Data provided:
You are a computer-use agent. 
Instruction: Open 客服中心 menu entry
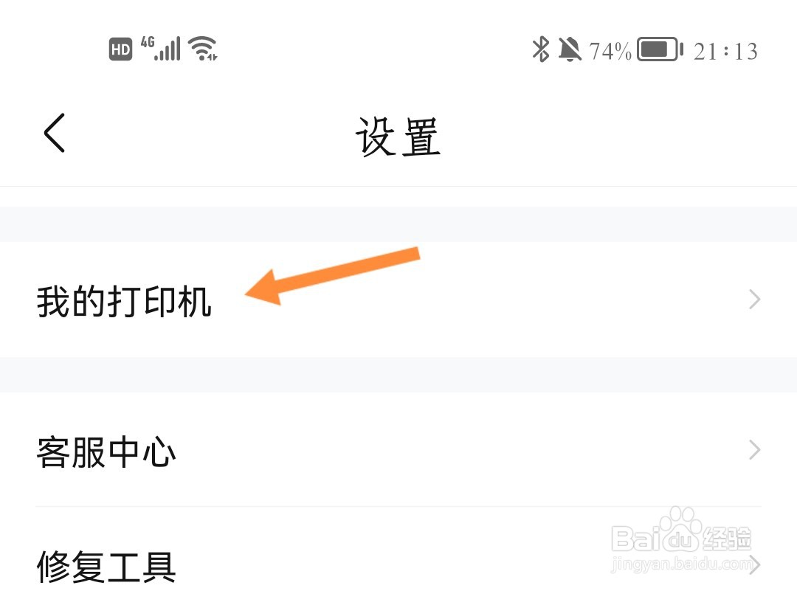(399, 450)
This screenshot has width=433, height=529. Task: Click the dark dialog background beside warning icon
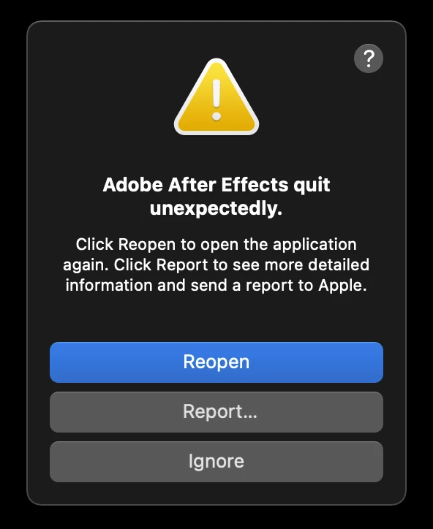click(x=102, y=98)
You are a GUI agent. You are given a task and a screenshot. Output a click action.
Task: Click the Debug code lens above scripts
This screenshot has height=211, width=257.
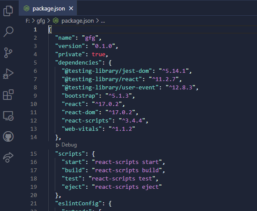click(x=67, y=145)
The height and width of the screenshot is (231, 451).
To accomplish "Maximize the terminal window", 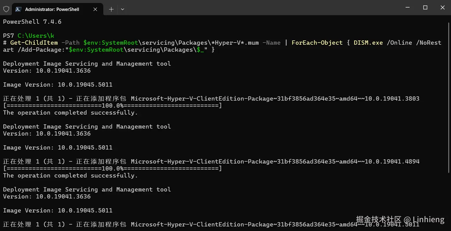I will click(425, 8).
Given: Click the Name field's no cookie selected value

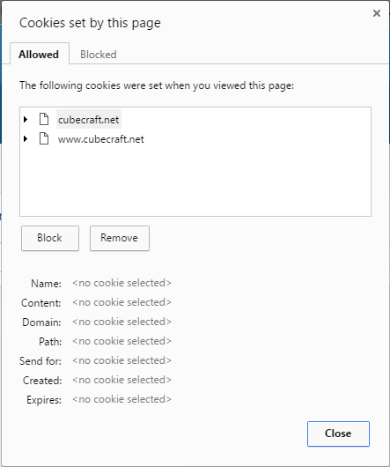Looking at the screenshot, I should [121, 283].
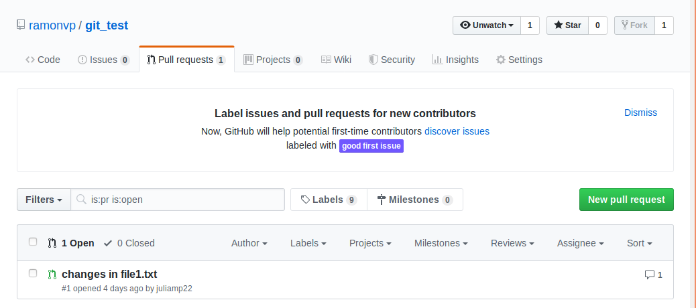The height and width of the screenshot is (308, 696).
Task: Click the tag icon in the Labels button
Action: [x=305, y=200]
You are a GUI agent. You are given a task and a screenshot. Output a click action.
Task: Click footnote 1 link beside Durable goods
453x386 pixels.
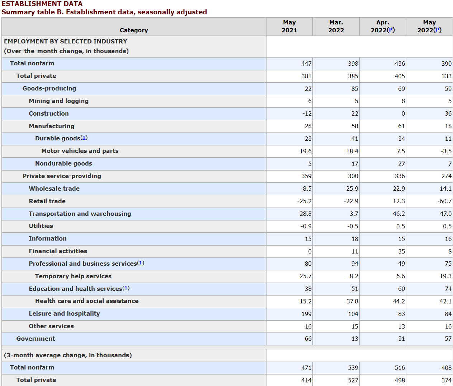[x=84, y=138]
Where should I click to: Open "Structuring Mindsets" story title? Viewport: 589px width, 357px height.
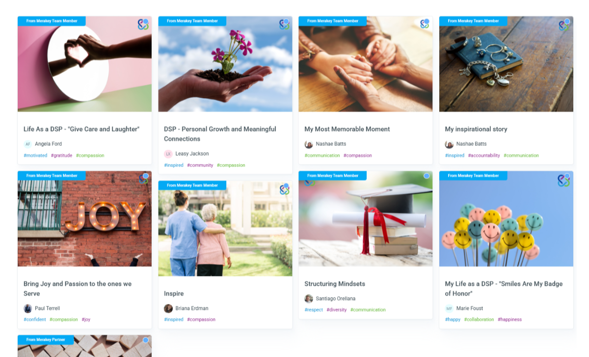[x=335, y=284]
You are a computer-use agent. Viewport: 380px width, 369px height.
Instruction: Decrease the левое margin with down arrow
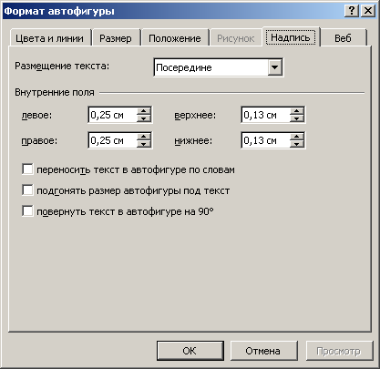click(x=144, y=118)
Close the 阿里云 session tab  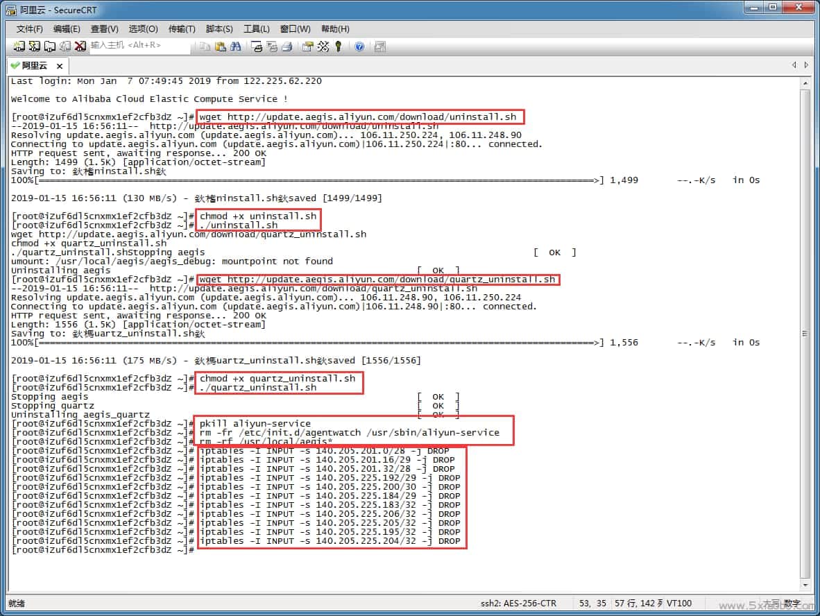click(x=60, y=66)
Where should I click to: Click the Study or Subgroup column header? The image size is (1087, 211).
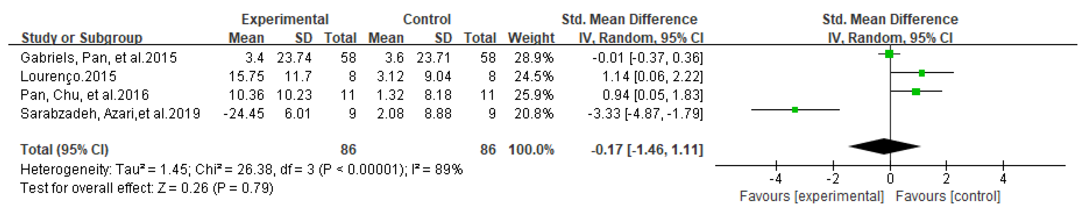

What this task involves: The result should be an exact copy of only the lines above from the one that holds "Task: Click footnote" through the one that holds "You are a computer-use agent. Viewport: 380px", both ends included, without pictures.

Answer box:
Task: Click footnote 1 link beside Durable goods
453x386 pixels.
[x=84, y=138]
Where should I click to: Open "Structuring Mindsets" story title? Viewport: 589px width, 357px height.
[x=335, y=284]
You are a computer-use agent. Viewport: 380px width, 369px height.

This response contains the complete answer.